**PAGE TEXT:**
=== Section Start ===
The datasets will be held on a password protected server and encrypted drive at the Hertfordshire Business School. The room can only be accessed by a dedicated card reader who are given permission by the estates. Maximum security is in place, e.g., there are always securities patrolling the campus. Access to the room and data is restricted to members of the research team employed by the University of Hertfordshire who are specifically assigned to work on this study. All members have a full-time contractual work agreement, i.e., permanent members of staff.

The data will be used exclusively for the purpose of the specified studies. The data will not be made accessible to any third parties. At the end of the study the data will be safely held on a password protected and encrypted drive at the Hertfordshire Business School and accessed only to answer questions arising from any publication and other publicity if required Subject to a current data sharing agreement with NHS Digital being in place to hold data.

The modelling framework is generic such that it could be applied to any disease area or patient pathway, hence the extracted data is always the same and will therefore be extracting/processing the following data from HES:

• Monthly number of inpatient elective/non-elective admissions.
• Outpatient attendances, follow-ups, did not attends and cancellations. These will be counted for each month (i.e. 36 historical data points) broken down by specialty.
• Weekly A&E arrivals (i.e. counts), number of laboratory tests and investigations
• Average length of stay
• Average waiting time for an Outpatient appointment
• Average number of follow-ups
• Percentage of transfers to inpatient services from A&E
• Average cost of care using HRG tariff codes
• Monthly counts of patient readmissions
• Monthly counts of diagnostic procedures

These will then become key input parameters for the simulation model (discrete event simulation using SIMUL8). There will be no data linkages or matched with other publicly available datasets. There will also be no requirement nor attempt to re-identify individuals, nor attempt to re-identify individuals, there will be counting based on monthly activity there will be no small dataset issues either, i.e., less than 100 records.

Individual records at the episode level (with non-sensitive data) over an extended period is necessary, as it is vital to be able to track individual patients over a period of time to inspect changes in the pathway, e.g., the number of follow-ups in 2006 may not be the same as 2007, 2008 and 2009. The same applies to other metrics of interest, including length of stay, waiting time for appointments, cost of treatment, etc. Episodes are used to establish a patient’s treatment journey by the involvement of a variety of consultants during their stay in hospital.

Furthermore, a patient’s journey typically involves treatment within an entire acute setting, where many fields within A&E, inpatient and outpatients are extracted for analysis. Therefore, it is difficult to reduce the number of datasets and fields that are requested, as missing information within a patient’s pathway can lead to inaccurate models, limiting its use in practice.

The study team work very closely with a large body of collaborators from the NHS (see projects listed above), geographical data is crucial. For instance, the COPD model developed in collaboration with the Royal Free Hospital will be tested at other Trusts, e.g., University Hospital Southampton NHS Foundation Trust, Oxford University Hospitals NHS Foundation Trust, etc. Time to time a new NHS Trust may be part of the study, thus having the entire dataset enables the team to draw their expertise in to the research.

The study team do not develop models for specific demographics (e.g. age groups). It is applicable to all patient categories, thus narrowing down to demographics is not possible.

Data processing will only be carried out by members of the team who are appropriately trained in data protection and confidentiality. For instance, all members of the team have attended the latest GDPR course back in April 2019 at the University of Hertfordshire. This was a compulsory attendance due to the involvement of the team in the use of patient level data (i.e. HES).
=== Section End ===
**ENTRIES SUPPLIED:**
=== Section Start ===
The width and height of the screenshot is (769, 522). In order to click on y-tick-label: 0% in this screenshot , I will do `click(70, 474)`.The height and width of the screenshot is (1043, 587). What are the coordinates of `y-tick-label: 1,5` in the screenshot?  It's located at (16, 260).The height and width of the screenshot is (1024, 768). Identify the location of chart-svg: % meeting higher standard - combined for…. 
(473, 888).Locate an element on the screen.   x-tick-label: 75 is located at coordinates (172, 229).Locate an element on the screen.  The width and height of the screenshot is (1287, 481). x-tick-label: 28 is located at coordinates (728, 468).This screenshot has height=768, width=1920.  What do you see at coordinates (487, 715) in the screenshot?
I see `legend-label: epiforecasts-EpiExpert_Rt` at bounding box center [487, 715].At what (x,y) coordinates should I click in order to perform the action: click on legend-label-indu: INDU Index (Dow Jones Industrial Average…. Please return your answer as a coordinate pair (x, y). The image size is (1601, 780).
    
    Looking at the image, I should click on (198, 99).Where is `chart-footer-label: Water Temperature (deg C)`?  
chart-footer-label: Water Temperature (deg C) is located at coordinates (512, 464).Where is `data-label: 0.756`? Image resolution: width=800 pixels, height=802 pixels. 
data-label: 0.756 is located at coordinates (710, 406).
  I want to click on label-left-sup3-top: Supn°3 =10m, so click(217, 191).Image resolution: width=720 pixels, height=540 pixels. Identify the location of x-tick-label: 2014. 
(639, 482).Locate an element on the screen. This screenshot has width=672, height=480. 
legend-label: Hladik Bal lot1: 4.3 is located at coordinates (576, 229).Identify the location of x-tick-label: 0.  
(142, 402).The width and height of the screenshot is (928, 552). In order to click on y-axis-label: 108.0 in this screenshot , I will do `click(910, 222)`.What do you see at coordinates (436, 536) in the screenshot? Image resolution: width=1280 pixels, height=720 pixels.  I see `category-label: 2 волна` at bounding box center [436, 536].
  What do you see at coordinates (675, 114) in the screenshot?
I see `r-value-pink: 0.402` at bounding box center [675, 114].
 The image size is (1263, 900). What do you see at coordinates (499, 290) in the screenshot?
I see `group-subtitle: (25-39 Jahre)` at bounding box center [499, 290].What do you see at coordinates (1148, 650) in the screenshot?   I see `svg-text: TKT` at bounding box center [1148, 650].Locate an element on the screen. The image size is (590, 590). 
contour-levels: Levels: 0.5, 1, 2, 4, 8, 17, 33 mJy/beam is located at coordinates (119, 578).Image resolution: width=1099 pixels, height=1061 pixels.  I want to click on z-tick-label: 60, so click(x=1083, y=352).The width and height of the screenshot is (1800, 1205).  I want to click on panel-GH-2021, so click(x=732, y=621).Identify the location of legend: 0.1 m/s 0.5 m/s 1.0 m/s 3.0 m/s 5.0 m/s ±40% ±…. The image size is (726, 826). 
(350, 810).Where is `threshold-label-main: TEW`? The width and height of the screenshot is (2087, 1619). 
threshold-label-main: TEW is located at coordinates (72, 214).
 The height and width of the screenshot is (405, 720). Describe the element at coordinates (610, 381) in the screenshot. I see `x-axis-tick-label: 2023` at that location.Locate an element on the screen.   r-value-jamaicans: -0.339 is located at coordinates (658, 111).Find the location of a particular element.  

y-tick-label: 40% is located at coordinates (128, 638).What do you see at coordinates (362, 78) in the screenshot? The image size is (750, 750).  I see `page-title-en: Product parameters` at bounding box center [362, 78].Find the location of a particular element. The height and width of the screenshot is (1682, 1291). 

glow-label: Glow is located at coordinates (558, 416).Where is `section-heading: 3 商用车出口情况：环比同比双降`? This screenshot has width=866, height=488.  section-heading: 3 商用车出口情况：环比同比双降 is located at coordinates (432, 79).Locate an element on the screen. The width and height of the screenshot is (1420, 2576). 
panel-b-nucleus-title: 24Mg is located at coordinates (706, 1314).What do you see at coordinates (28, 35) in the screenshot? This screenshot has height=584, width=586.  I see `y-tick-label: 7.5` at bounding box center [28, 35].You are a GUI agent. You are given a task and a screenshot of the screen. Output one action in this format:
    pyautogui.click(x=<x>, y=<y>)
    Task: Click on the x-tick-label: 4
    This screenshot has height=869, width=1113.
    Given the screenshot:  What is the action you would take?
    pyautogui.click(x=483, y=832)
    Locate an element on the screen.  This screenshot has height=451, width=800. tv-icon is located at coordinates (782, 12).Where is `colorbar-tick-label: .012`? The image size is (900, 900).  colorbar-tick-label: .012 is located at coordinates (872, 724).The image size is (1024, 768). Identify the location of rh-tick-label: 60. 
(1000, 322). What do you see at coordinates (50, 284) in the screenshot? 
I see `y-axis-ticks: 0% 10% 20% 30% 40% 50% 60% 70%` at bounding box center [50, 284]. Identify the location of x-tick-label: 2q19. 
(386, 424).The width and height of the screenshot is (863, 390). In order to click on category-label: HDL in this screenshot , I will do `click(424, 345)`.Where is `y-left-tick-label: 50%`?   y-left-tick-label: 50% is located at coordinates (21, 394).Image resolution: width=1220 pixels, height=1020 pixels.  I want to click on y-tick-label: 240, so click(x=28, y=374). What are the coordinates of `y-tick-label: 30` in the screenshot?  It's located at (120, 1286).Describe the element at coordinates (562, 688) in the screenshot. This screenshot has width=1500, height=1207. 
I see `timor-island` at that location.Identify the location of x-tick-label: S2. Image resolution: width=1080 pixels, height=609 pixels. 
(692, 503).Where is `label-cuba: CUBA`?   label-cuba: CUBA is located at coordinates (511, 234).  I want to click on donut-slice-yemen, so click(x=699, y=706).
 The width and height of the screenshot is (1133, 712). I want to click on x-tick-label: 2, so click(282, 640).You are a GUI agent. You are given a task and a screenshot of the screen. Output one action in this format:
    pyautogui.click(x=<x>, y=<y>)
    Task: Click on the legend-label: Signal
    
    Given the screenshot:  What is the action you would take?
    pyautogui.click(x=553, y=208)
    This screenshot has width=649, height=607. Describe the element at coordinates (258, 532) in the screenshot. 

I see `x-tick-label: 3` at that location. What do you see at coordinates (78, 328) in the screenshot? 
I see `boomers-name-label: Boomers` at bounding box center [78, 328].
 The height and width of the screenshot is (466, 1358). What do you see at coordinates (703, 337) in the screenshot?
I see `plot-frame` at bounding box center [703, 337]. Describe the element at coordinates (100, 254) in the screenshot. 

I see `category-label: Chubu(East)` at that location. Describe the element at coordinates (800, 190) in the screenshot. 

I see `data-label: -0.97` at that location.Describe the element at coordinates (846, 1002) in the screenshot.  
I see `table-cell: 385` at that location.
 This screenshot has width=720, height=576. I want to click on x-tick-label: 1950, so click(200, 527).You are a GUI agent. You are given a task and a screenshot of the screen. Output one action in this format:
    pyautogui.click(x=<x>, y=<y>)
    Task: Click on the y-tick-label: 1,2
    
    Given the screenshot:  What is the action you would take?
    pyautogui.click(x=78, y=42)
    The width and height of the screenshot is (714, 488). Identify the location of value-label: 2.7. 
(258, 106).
=== Section End ===
**TASK LIST:**
1/ Using the data-handling text above, decide whether each statement agrees with it. Answer yes or no for each, and quote the text's deciding words exactly. (a) Only University of Hertfordshire research team members assigned to the study may access the room and data. (b) The study team builds models for specific age groups. (c) The simulation model uses SIMUL8.
2/ Update the data-handling text by writing out everything from "Individual records at" down to "stay in hospital.", replacing "consultants" with "clinicians".

**WRITTEN RESPONSES:**
1/
(a) Yes: "Access to the room and data is restricted to members of the research team employed by the University of Hertfordshire who are specifically assigned to work on this study."
(b) No: "The study team do not develop models for specific demographics (e.g. age groups)."
(c) Yes: "discrete event simulation using SIMUL8"

2/
Individual records at the episode level (with non-sensitive data) over an extended period is necessary, as it is vital to be able to track individual patients over a period of time to inspect changes in the pathway, e.g., the number of follow-ups in 2006 may not be the same as 2007, 2008 and 2009. The same applies to other metrics of interest, including length of stay, waiting time for appointments, cost of treatment, etc. Episodes are used to establish a patient’s treatment journey by the involvement of a variety of clinicians during their stay in hospital.